**WHAT THE EXERCISE ASKS**
Your answer should be a single number: the count of lines in the listing that contain "kolačiće".

**MATERIALS PROVIDED**
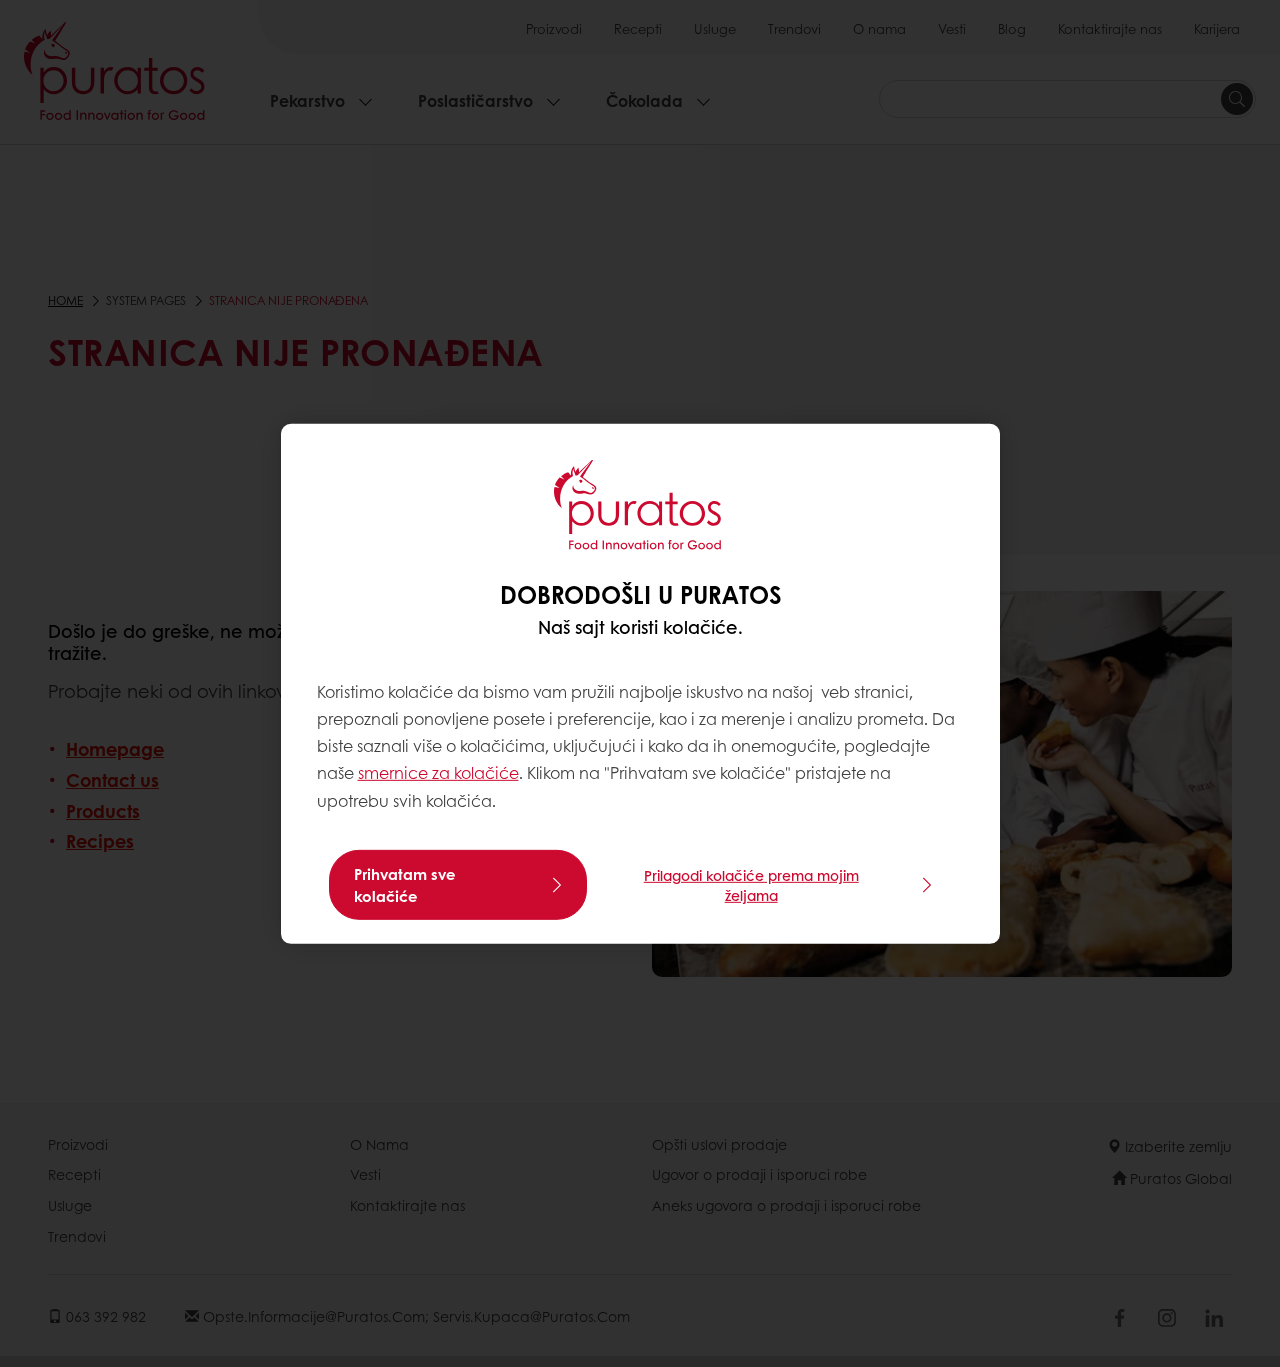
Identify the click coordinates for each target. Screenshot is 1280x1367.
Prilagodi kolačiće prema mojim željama (751, 885)
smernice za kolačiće (438, 772)
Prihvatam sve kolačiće (405, 885)
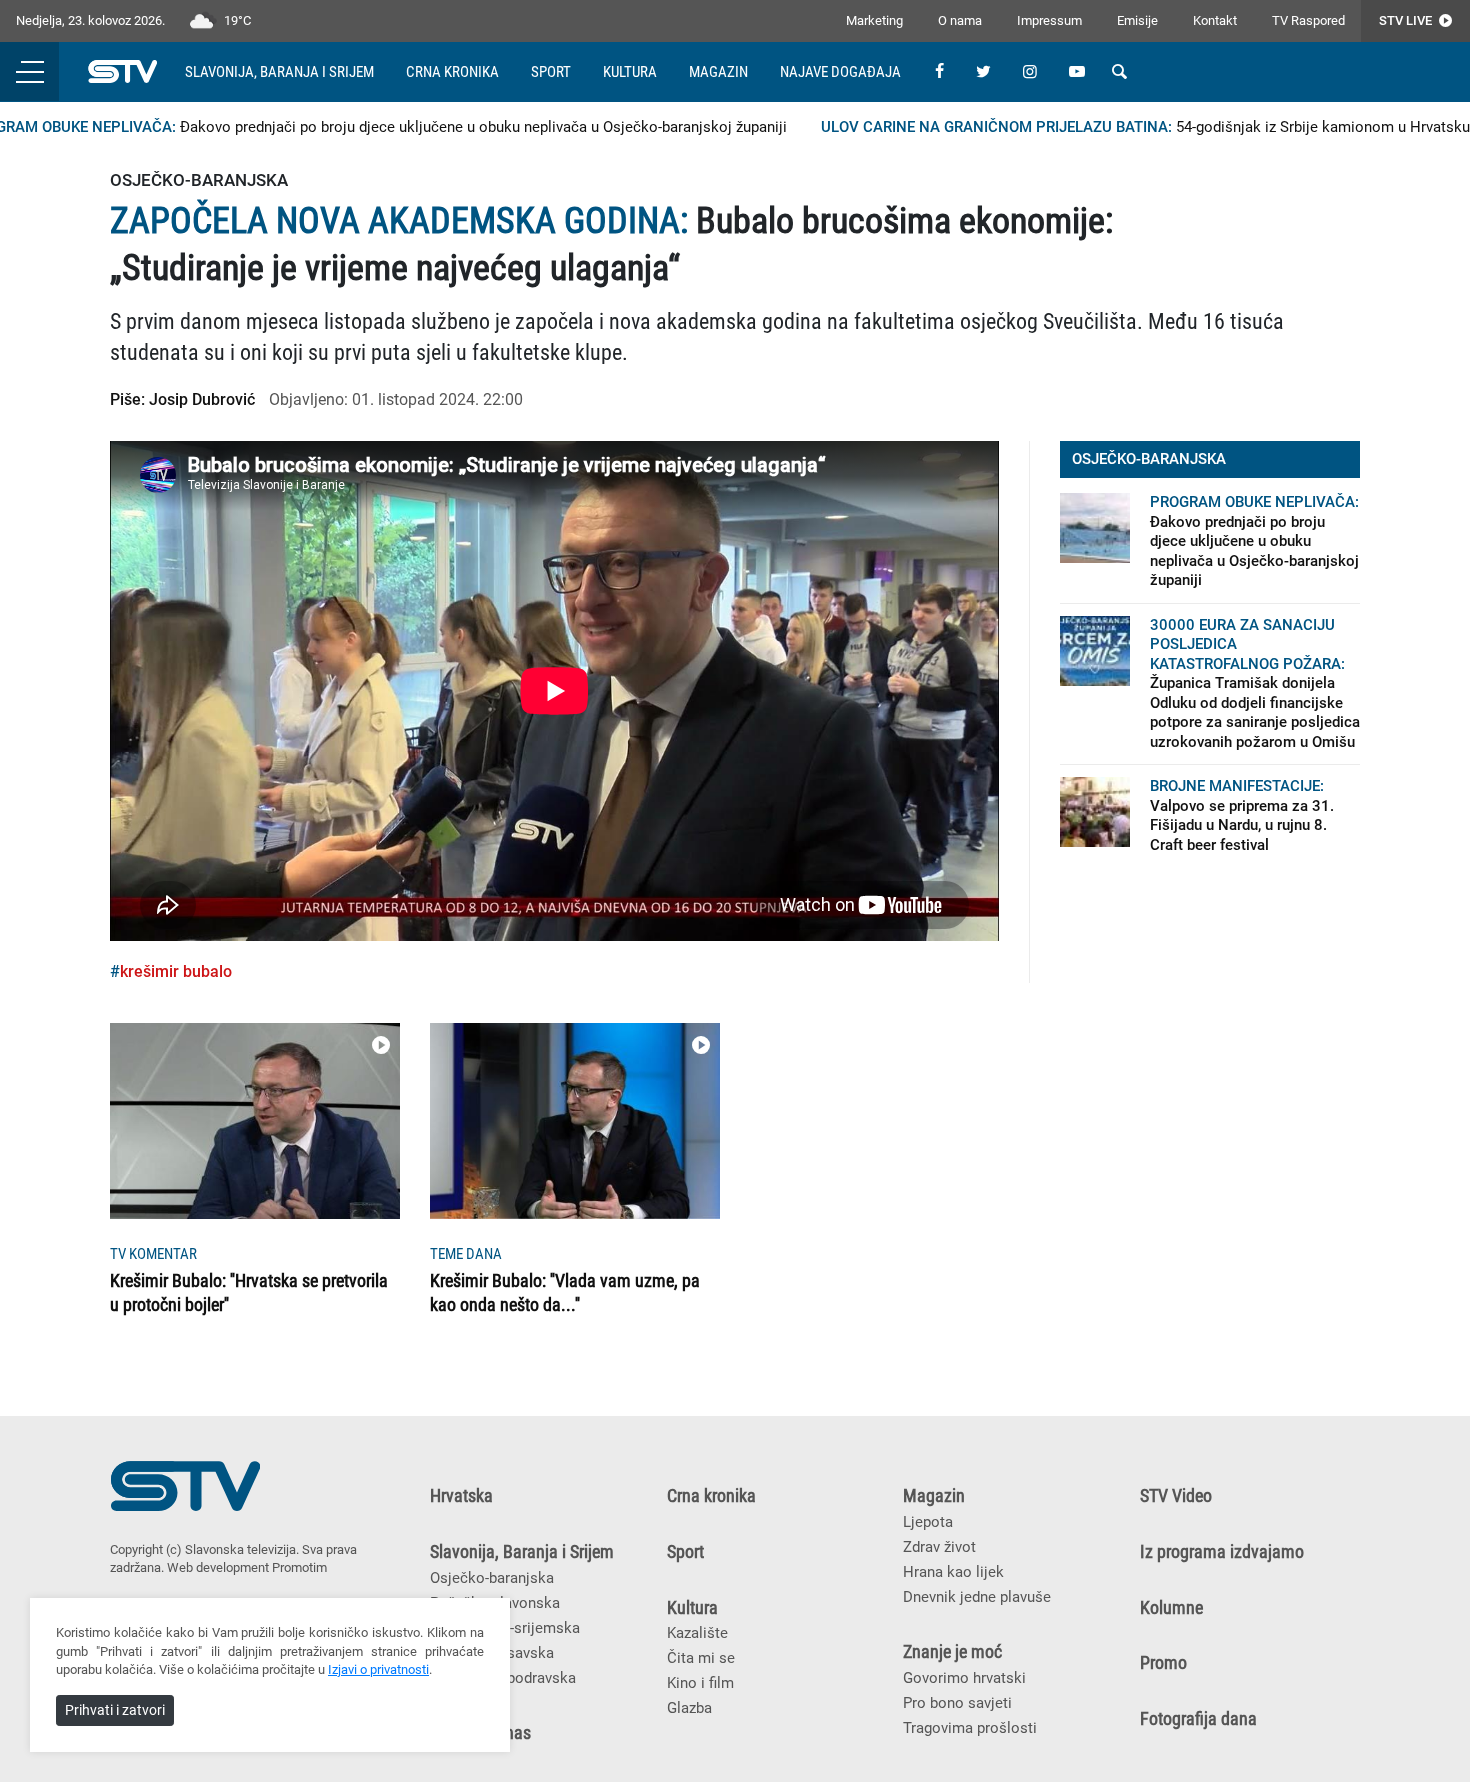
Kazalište (697, 1633)
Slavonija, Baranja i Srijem (279, 72)
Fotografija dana (1198, 1719)
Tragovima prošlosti (970, 1728)
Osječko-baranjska (492, 1578)
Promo (1163, 1663)
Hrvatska (461, 1496)
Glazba (689, 1708)
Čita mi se (701, 1658)
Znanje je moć (952, 1652)
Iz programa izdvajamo (1222, 1552)
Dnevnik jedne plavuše (977, 1597)
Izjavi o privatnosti (378, 1669)
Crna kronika (452, 72)
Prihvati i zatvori (115, 1710)
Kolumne (1171, 1608)
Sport (551, 72)
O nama (960, 20)
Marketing (874, 20)
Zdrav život (939, 1547)
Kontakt (1215, 20)
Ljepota (928, 1522)
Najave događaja (840, 72)
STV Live (1407, 20)
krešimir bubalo (176, 971)
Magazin (718, 72)
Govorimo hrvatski (964, 1678)
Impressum (1049, 20)
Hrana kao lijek (953, 1572)
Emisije (1137, 20)
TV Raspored (1308, 20)
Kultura (630, 72)
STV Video (1176, 1496)
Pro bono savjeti (957, 1703)
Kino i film (700, 1683)
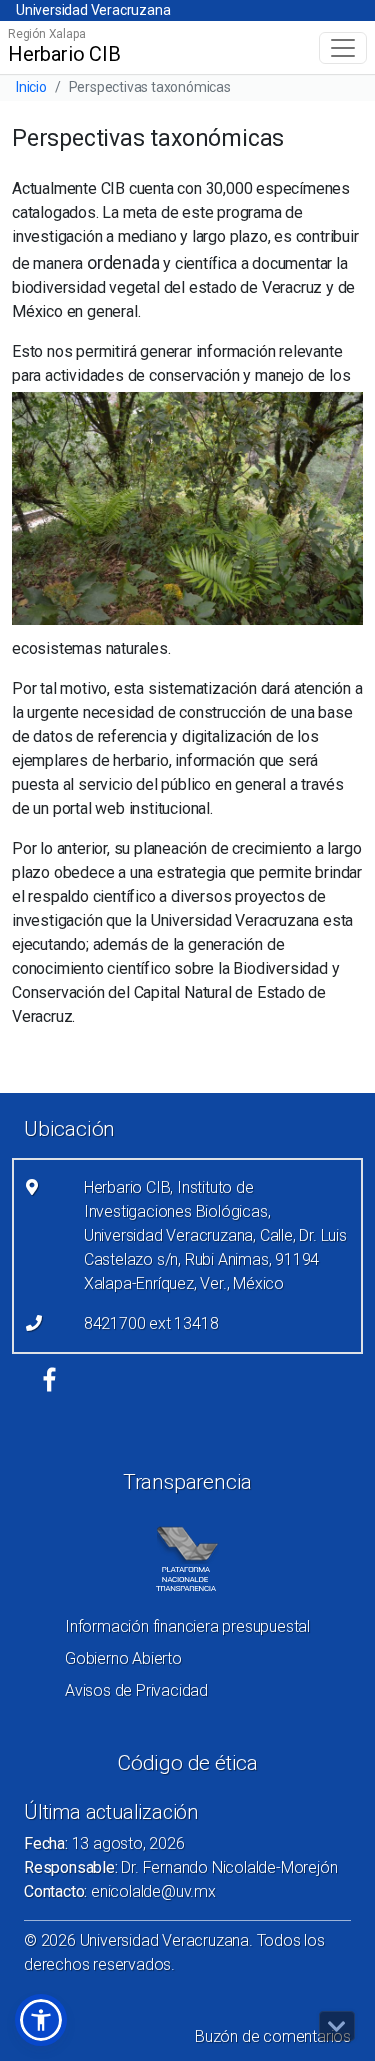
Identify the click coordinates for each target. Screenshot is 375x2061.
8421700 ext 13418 (151, 1323)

**THE COMPLETED TASK**
3